INFORMATION SHOWN
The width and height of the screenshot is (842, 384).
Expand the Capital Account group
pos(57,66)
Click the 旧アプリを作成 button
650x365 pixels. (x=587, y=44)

WHAT YOU NEED TO DO
Keeping every word and mark as it is, print the entries above.

ANSWER BELOW
The width and height of the screenshot is (842, 384).
Expand the Capital Account group
pos(57,66)
Click the 旧アプリを作成 button
650x365 pixels. (x=587, y=44)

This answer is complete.